Antonio Graves Davis (born April 17, 1985) is an American professional basketball player for Ormanspor Genclik Ankara of the Turkish Basketball First League.

Career

After completing college with University of Pittsburgh, he played for Pittsburgh Xplosion of the (Continental Basketball Association) during 2007–08 season.

He signed for Élan Béarnais Pau-Orthez (Pro A) in December 2007.

After participating to the U.S. summer-league during summer 2008, he signed with Galatasaray Café Crown (Turkish Basketball League).

In August 2013, he signed with Artland Dragons of the German Basketball League.
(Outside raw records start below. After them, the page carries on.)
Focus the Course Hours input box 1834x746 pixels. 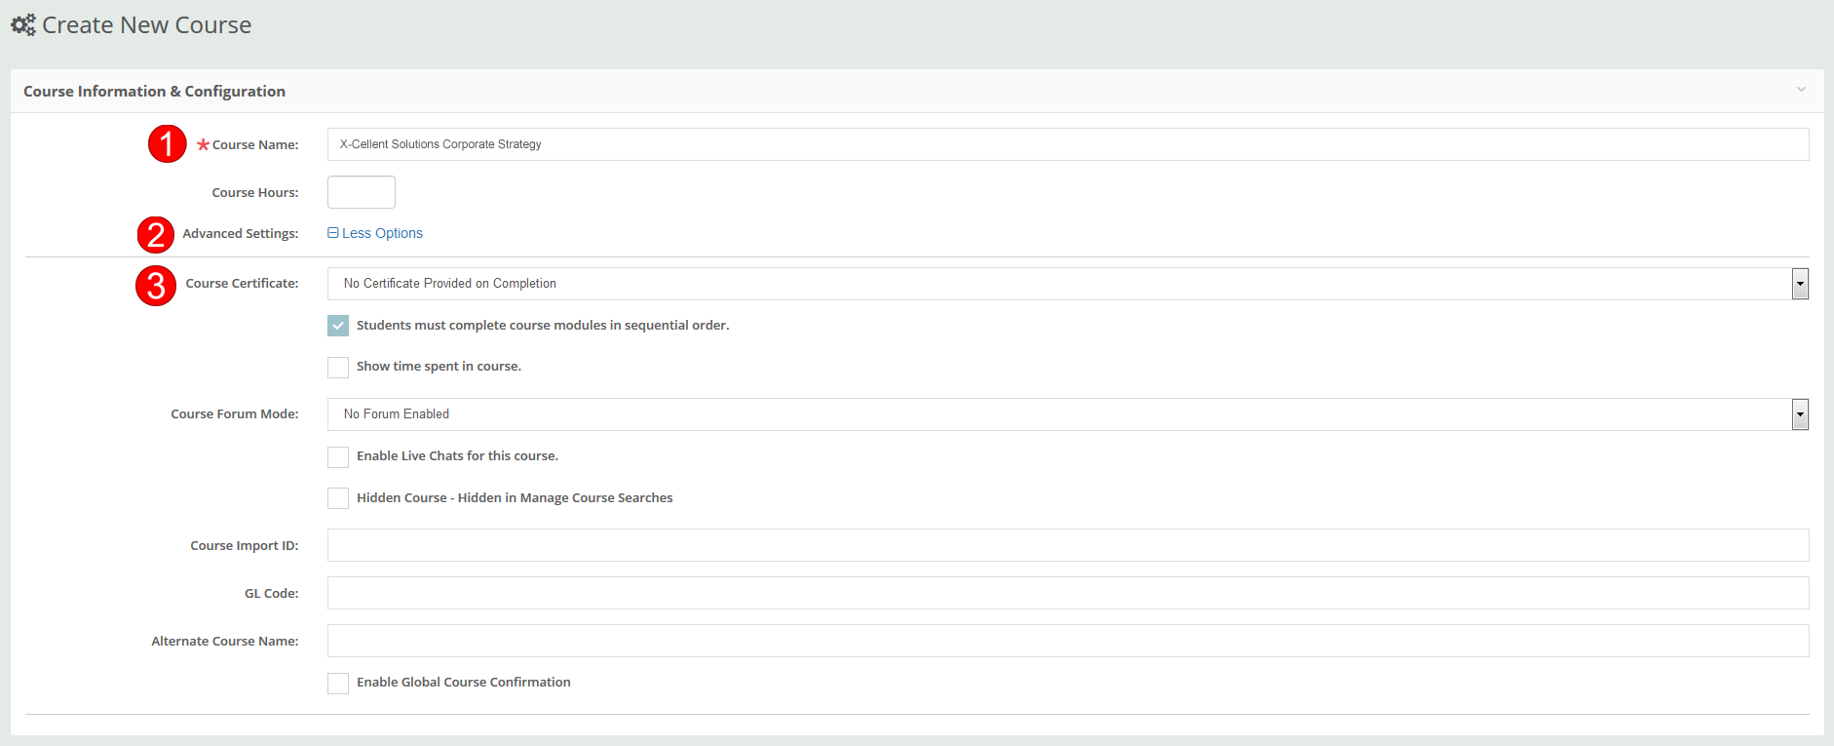click(x=362, y=192)
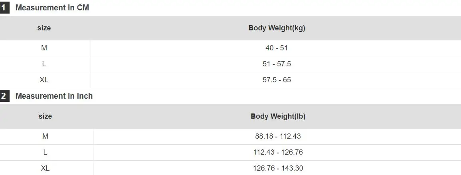Select the 'Measurement In CM' heading
The image size is (461, 175).
52,8
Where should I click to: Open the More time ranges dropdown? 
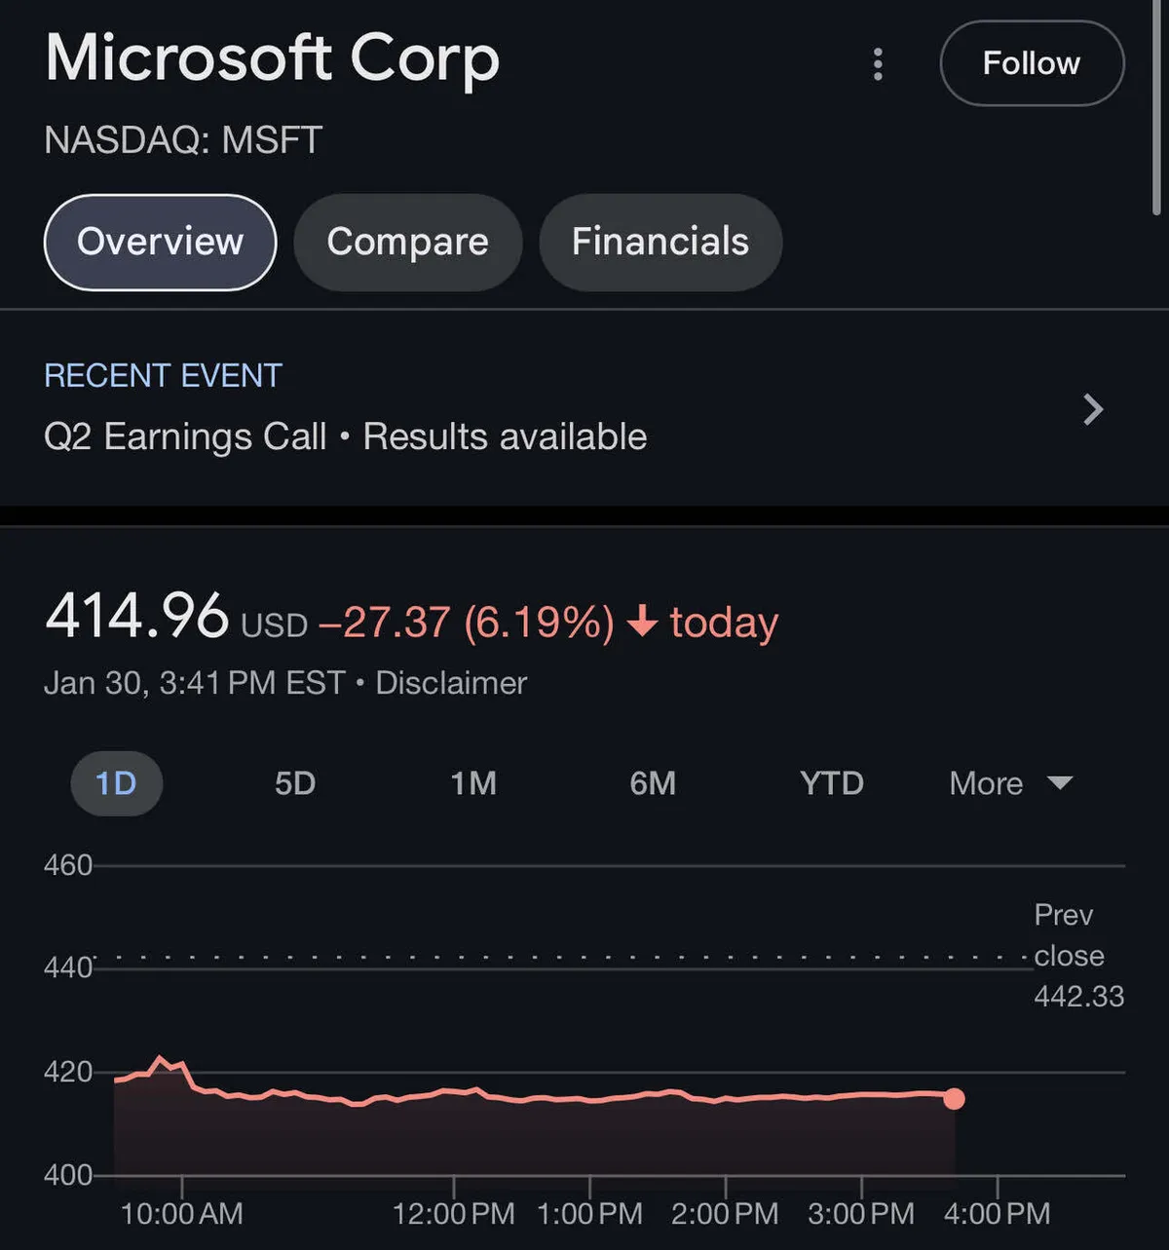[x=987, y=783]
In August 2014, he re-signed with Dragons for one more season.

On February 26, 2016, Graves signed with Crailsheim Merlins for the rest of the 2015–16 season.

On September 6, 2016, Graves signed a deal until mid-January 2017, with Skyliners Frankfurt. Following the expiration of his contract, on January 13, 2017, he parted ways with Skyliners after averaging 7.7 points per game.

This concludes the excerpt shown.